As we can see this approach significantly increases the size of the vocabulary for a given corpus.

### Text Classification

Before we create classifiers we need to divide the dataset into training and test documents

In [87]:
X = raw_data['Article'].tolist() #Articles
Y = raw_data['Category'].tolist() # Labels

In [90]:
X_train_plus_valid, X_test, y_train_plus_valid, y_test \
    = train_test_split(X, Y, random_state=0, \
                                    train_size = 0.7)

X_train, X_valid, y_train, y_valid \
    = train_test_split(X_train_plus_valid, \
                                        y_train_plus_valid, \
                                        random_state=0, \
                                        train_size = 0.5/0.7)



Using the previous vectorizer to create a document-matrix of training data

In [91]:
train_X = vectorizer.fit_transform(X_train)

In [103]:
model = KNeighborsClassifier(n_neighbors=3)
model.fit(train_X, y_train)

KNeighborsClassifier(algorithm='auto', leaf_size=30, metric='minkowski',
           metric_params=None, n_jobs=1, n_neighbors=3, p=2,
           weights='uniform')

In [104]:
test_X = vectorizer.transform(X_test)

In [106]:
predicted = model.predict(test_X)

In [108]:
# Print performance details
# accuracy = metrics.accuracy_score(y_train, predicted) # , normalize=True, sample_weight=None
# print("Accuracy: " +  str(accuracy))
# print(metrics.classification_report(y_train, y_pred))

◆ **Source data**:
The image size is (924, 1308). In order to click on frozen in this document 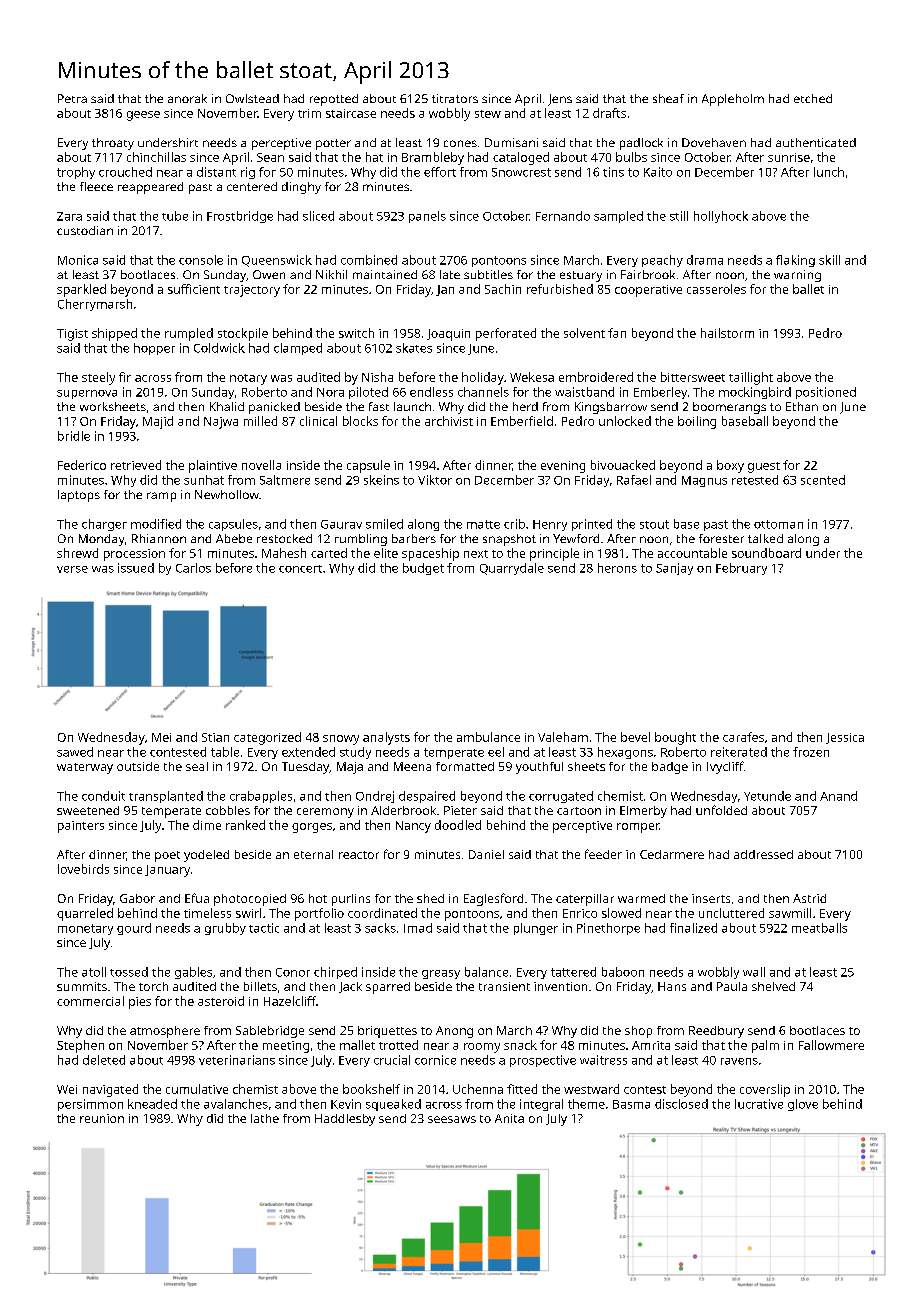, I will do `click(811, 752)`.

◆ **Required tasks**:
**A.** According to the text classification excerpt, what must be done to the dataset before classifiers are created?
**B.** Translate this sentence from the text classification excerpt into Spanish: "As we can see this approach significantly increases the size of the vocabulary for a given corpus."

◆ **The answers**:
**A.** The dataset must be divided into training and test documents.

**B.** Como podemos ver, este enfoque aumenta significativamente el tamaño del vocabulario para un corpus dado.